— start of Passage shown —
Management Direction and the Turnaround

With the necessary financial and operational restructuring, plus the marketing re-positioning, it is easy to overlook a key factor that often proves to be critical to successful turnarounds: staff motivation. Reorganizing and involving not just the management team, but also the rank-and-file  are two essential tasks. The entire company must be pulling in the same direction to achieve optimal success. Involvement creates a “can-do” atmosphere that spreads to vendors, customers, and other stakeholders.

Involving Staff

It is imperative that appropriate changes be made to show that the executive team is committed to “doing whatever it takes.” Key employees should be encouraged to take an active role in the turnaround process, ensuring that they feel they are a vital part of the solution. Regularly scheduled management meetings are the new norm. In times of crisis, these meetings may need to occur daily; in profitable times biweekly should be adequate. Finding yourself and the team somewhere between crisis and optimization may be reason to vary the frequency of meetings, but they should never be more sporadic than once every two weeks.


Do not be afraid to ask employees their opinions about what motivates them to perform. These opinions can be used to develop performance measurements and incentive plans. Scrutiny of company policy manuals and benefits offered can help identify ways to enhance engagement. Also, discovering the most frequently encountered problems can reveal how managers are applying–or failing to apply–useful solutions. Project descriptions, summaries of the company’s performance in adhering to budget and time constraints, and brainstorming time to recommend better methods are good synergy building activities.


Some companies like to administer tests of ability to prospective employees. Yet, once the prospects are hired, there is very little training and development. Close supervision should yield observations about areas for improvement. It is the responsibility of management to find ways to challenge employees to grow in their capabilities–both technical and soft skills–throughout their careers. Developing professional growth plans and holding folks accountable to execute them is good for all. Tying performance measurement to the plans shows employees that you are serious about continuous improvement and results-based management.


The team is also responsible for cultivating the management team concept in hiring employees, meeting goals and objectives, and conducting individual performance reviews. In addition, management’s performance should be reviewed to locate and remove any team members who are preventing goals and objectives from being met.

Hiring people who complement one another is the first step in forming a cohesive management team. Effective hiring is accomplished through a careful planning and implementation process that parallels the general turnaround effort. Write down job requirements before the hiring process begins. Solicit qualified candidates; throw out applications/resumes that are out of scope. Referrals from suppliers and customers tend to be the best sources of candidates. Objective measurement of qualifications against standards you have developed will shorten the list to be interviewed. Personal references and one-on-one assessments with the prospect’s proposed work team will verify compatibility.

Employee participation in the decision-making process is needed–more so during a turnaround. While key employees should be encouraged to contribute actively during meetings, they may not be asked to vote on issues affecting them directly. Meetings should also be an opportunity to thank employees for a job well done. Rewarding a manager for adherence to budget and schedule without also recognizing her team detracts from the team concept.

Reorganizing Staff

Reassigning personnel and restructuring responsibilities demands management team decision-making. Decisions about incentive and performance programs require outside assistance in so far as tax and legal consequences are concerned, but the ideas and proposals should come from management team meetings.

Management should not exclude themselves from the reassignment process! It may be that the president, for instance, is most valuable to the company in a different capacity or focus area. Like all staff members, she should be prepared (especially during a turnaround) to work in a role where strengths can be put to maximum use!
— end of Passage shown —
— start of Raw data —
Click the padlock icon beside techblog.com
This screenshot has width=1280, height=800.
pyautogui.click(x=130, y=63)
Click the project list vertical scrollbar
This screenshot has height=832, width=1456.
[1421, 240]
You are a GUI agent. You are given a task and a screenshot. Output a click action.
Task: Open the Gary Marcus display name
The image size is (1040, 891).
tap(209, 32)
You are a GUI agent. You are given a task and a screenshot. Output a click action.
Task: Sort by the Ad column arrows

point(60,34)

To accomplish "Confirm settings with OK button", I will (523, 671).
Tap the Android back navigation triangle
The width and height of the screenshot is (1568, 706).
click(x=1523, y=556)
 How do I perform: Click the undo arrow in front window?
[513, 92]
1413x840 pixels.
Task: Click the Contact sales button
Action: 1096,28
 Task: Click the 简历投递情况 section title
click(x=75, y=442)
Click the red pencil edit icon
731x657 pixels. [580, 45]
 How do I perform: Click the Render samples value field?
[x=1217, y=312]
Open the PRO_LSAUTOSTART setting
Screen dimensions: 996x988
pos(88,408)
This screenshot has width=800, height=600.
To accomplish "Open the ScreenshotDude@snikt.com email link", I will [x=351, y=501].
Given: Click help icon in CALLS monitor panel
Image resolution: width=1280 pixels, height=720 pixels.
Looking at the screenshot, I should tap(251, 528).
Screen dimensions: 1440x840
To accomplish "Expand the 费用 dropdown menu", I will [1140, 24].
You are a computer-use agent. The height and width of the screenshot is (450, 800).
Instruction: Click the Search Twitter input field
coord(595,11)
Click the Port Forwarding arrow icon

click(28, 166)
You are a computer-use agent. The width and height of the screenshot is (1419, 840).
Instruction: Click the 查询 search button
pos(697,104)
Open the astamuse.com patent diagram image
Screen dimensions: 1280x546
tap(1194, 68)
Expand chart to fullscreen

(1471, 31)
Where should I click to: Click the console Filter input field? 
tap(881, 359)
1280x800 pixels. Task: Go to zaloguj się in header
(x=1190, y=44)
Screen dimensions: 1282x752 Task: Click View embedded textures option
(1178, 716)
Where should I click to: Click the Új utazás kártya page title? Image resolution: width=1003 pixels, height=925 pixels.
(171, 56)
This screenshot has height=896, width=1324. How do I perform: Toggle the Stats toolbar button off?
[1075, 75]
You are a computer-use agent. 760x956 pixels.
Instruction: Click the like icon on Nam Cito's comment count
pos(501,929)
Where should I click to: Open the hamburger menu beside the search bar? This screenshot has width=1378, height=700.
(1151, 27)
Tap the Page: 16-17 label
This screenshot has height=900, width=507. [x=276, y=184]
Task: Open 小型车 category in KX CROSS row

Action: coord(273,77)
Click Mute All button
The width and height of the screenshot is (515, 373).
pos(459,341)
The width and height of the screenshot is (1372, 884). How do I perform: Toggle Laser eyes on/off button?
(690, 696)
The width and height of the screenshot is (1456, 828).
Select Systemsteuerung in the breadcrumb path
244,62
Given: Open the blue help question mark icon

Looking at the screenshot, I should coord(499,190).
— end of Raw data —
■ Problems ■
**a.** In the turnaround article, which activities are named as good synergy building activities? List every one.
**b.** Translate this sentence from the turnaround article into Spanish: "Referrals from suppliers and customers tend to be the best sources of candidates."
**c.** According to the turnaround article, what is the least often that management meetings should be held?

■ Answers to the problems ■
**a.**
- Project descriptions
- Summaries of the company's performance in adhering to budget and time constraints
- Brainstorming time to recommend better methods

**b.** Las recomendaciones de proveedores y clientes suelen ser las mejores fuentes de candidatos.

**c.** Once every two weeks.